Tabular data and word embeddings

abhibha · May 24, 2020, 12:16pm

Hello everyone
I have data available to me in two forms. One is in a tabular form consisting of both categorical and continuous values and the other is in textual form. I want to create a hybrid feature space consisting of embeddings from the text and the features from the tabular data so that I can pass it to the Tabular learner. We have the TabularList class to deal with the tabulated data while the Databunch class to create embeddings of text data. So I was wondering, how to use both the things together?
Any help will be appreciated!

jeremyeast · May 25, 2020, 5:04am

You cannot do this easily. I suggest your searched for “Mixed models” on this forum. A few people have shared some ways to do this, it involves taking the heads of both models and writing a custom tail; all through Fastai .

Please do share here your insights.

abhibha · May 25, 2020, 11:12am

Hey, Thanks for the reply!
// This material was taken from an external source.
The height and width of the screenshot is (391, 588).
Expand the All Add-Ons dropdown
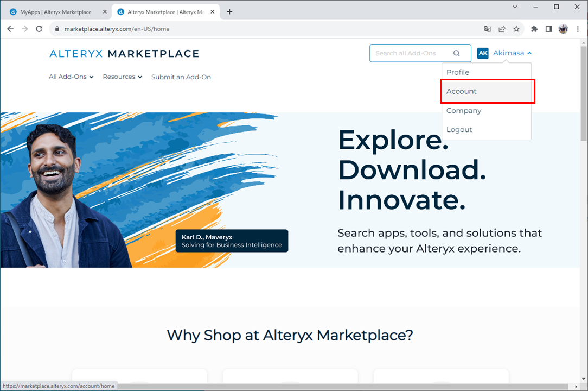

I’ll make sure to share my insights once I have figured it out.

Swanson · June 1, 2020, 12:48am

Two-Dimensional Word Embedding for the Precognition on Structured Tabular Data. Tabular data is the most commonly used form of data in industry. Gradient Boosting Trees, Support Vector Machine, Random Forest, and Logistic Regression are typically used for classification tasks on tabular data.

navneetkrch · June 13, 2020, 1:03am

waiting for the update on your approach.